Fragments, corpus et installations

Si l’archive de mon travail sur le Web semble labyrinthique et se perdre en de multiples fils que l’on peine à suivre faute de temps et d’attention, c’est sans doute qu’au cours des années j’ai découvert ce que « je » faisais dans mes recherches artistiques, comme si quelque chose s’était lentement métabolisé sans que son émergence ait été le fruit d’une volonté consciente. L’artiste travaille et regarde ce qu’il a fait rétrospectivement.

Peut-être attendons-nous, les amateurs d’art, les commissaires, les curieux, encore d’un artiste des œuvres, des objets que nous pourrions isoler les uns des autres et qui pourraient fort bien être disposés dans un espace après avoir été sortis de leurs boites. Peut-être attendons-nous d’une archive d’artiste de pouvoir faire notre marché et cherchons-nous à faire correspondre cet isolement des objets avec nos désirs et nos gouts. En parcourant ces traces, je comprends quelle déception teintée d’incompréhension elles peuvent provoquer : que de tentatives et d’esquisses, mais est-ce qu’il y a une œuvre, quelque chose qui tienne enfin?

C’est sans doute que je n’ai pas d’œuvre, même si j’ai tenté longtemps d’en faire, suivant en cela plus ou moins volontairement une tradition, puis me rendant compte finalement que mon travail se défaisait, tombait, se disloquait pris dans une étrange gravité. Il n’y a pas d’œuvres ici parce qu’il n’y a pas d’objet isolé qui pourrait rentrer dans un rapport de causalité avec d’autres objets, rapport des œuvres à l’œuvre en son entier qui dessinerait un parcours individuel.

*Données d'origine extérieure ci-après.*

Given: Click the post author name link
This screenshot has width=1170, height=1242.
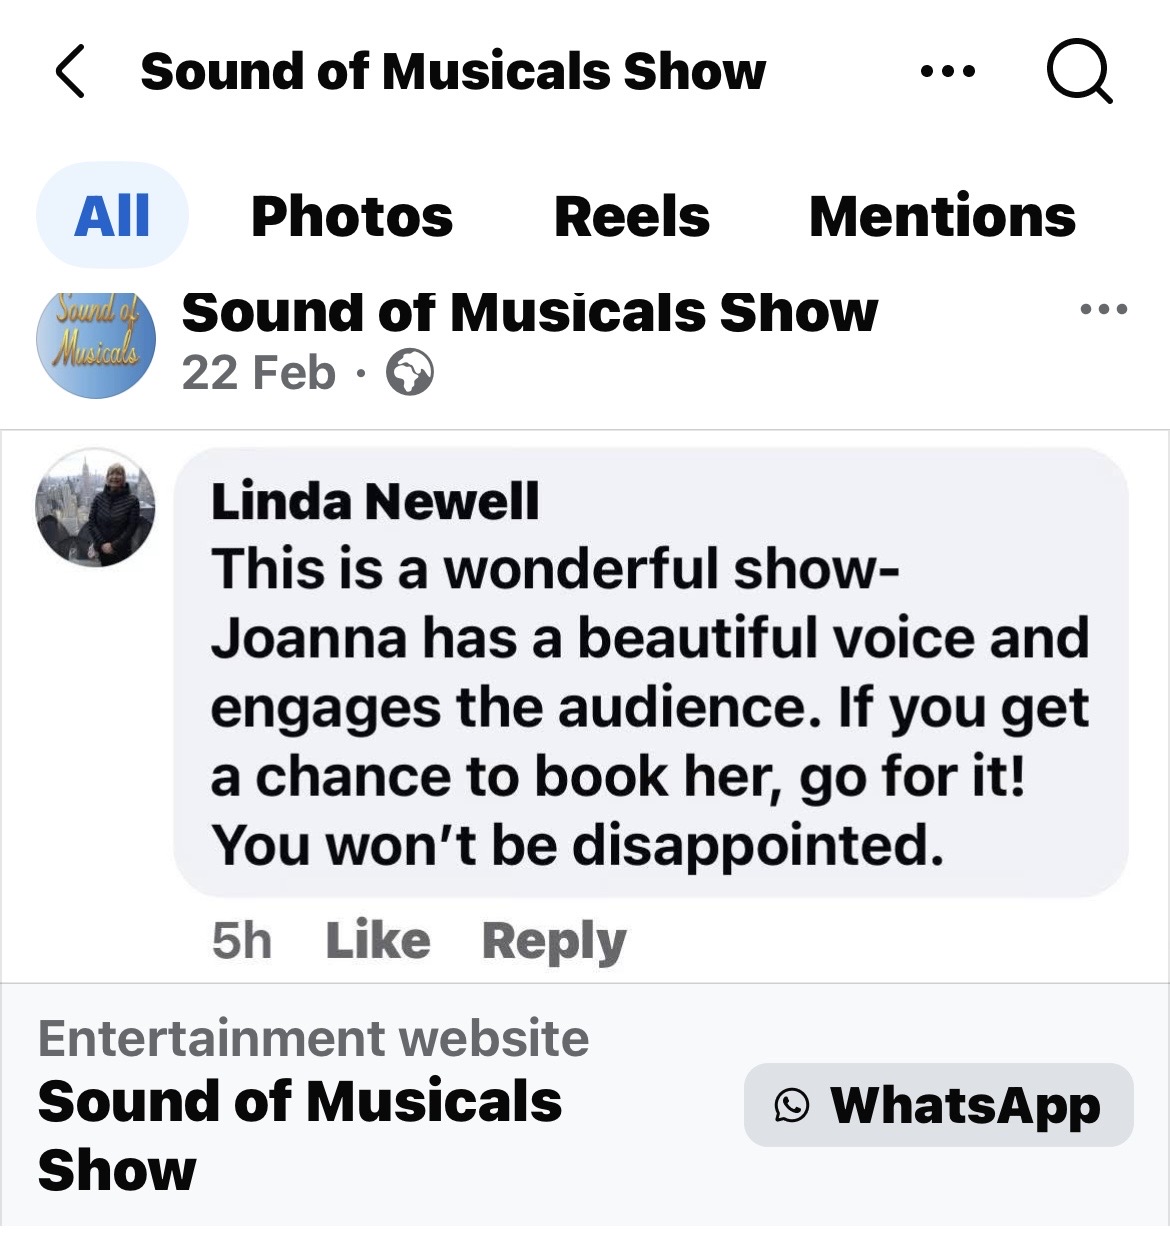Looking at the screenshot, I should coord(530,312).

Il n’y a que des fragments qui, selon les contextes d’exposition, peuvent s’installer avec d’autres fragments. C’est pourquoi je reprends souvent des images, des sons, des objets que j’ai déjà réalisé et je les recontextualise : ces fragments sont intercompatibles, ils sont en quelque sorte indifférents parce qu’ils ont été élaborés selon certaines lignes thématiques que j’ai développé au cours du temps, n’en finissant jamais avec un problème (la dislocation, l’hyperproduction, l’extinction, l’autonomie, le réseau, l’anonymat, etc.). Ces fragments sont donc devenus un matériau, un peu comme si j’avais élaboré au fil des années une banque de médias, tel que Shutterstock. Il y a dans ce stock des affinités formelles et thématiques, ces affinités sont autant d’installations possibles qui peuvent avoir lieu ou ne pas avoir lieu selon les contextes.

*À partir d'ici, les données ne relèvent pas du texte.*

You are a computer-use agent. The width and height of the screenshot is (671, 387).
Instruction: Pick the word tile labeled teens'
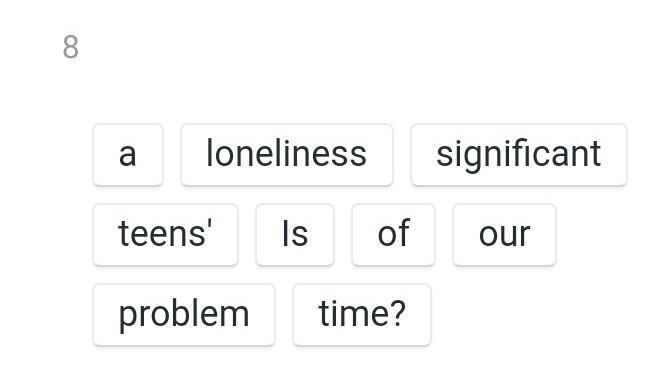tap(166, 235)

Je souhaiterais nommer la relation, entre ces fragments compatibles et les contextes d’exposition, un corpus en me souvenant du beau petit-grand livre de Jean-Luc Nancy : quelque chose comme un corps qui n’est pas encore et qui est tout juste possible. L’affinité entre ces fragments est bien fonction d’un corps (le mien) en tant que celui-ci peut devenir un autre corps (un corpus). Je n’aurais donc pas tenté de créer des œuvres, stables, autonomes et ayant l’ambition d’être posées là, devant vous, en position stationnaire sur un socle pour une éternité seulement annoncée. J’aurais seulement tenté, dans une époque hypermnésique où les médias s’accumulent de manière inimaginable, de produire mes propres stocks d’informations pour pouvoir commencer à travailler en les agençant différemment selon des contextes d’exposition. Les fragments sont donc des corpus possibles, puisqu’un même fragment peut appartenir à plusieurs corpus, s’agençant dans divers contextes d’exposition que l’on peut nommer des installations. De sorte qu’avant l’espace d’exposition, il n’y a qu’une organisation du travail à venir. Je n’ai cessé de me préparer.

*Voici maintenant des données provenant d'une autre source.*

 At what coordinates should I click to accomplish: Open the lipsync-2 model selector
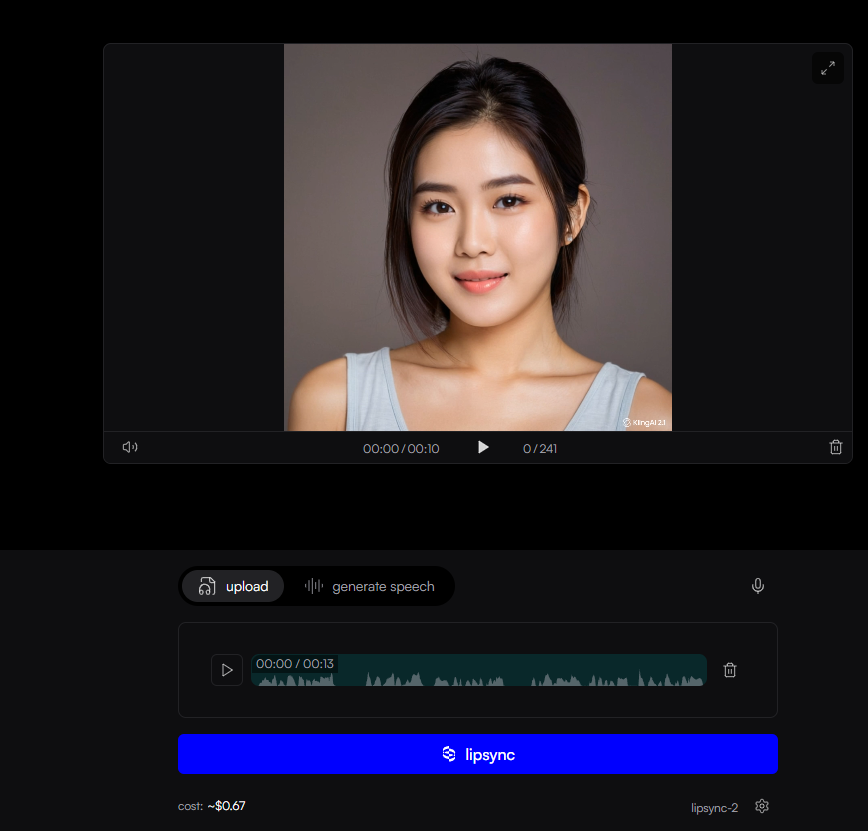[714, 807]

Ce corpus agencé est une interprétation, au sens musical du terme, car elle ne reprend pas des éléments déjà existants, en les mettant en relation, elle en change le sens, elle est infidèle à leurs origines. Ce fil entre les fragments, le corpus et l’installation est sans doute une forme métabolisée de mon réalisme relationnel : les relations sont antérieures et constitutives des éléments mis en relation. Et je comprends rétrospectivement combien la théorie de la fiction (FsN) que j’avais proposé il y a quelques années est devenue finalement une méthode pour ma production artistique elle-même. On devient sa propre base de données et/ou son propre fantôme.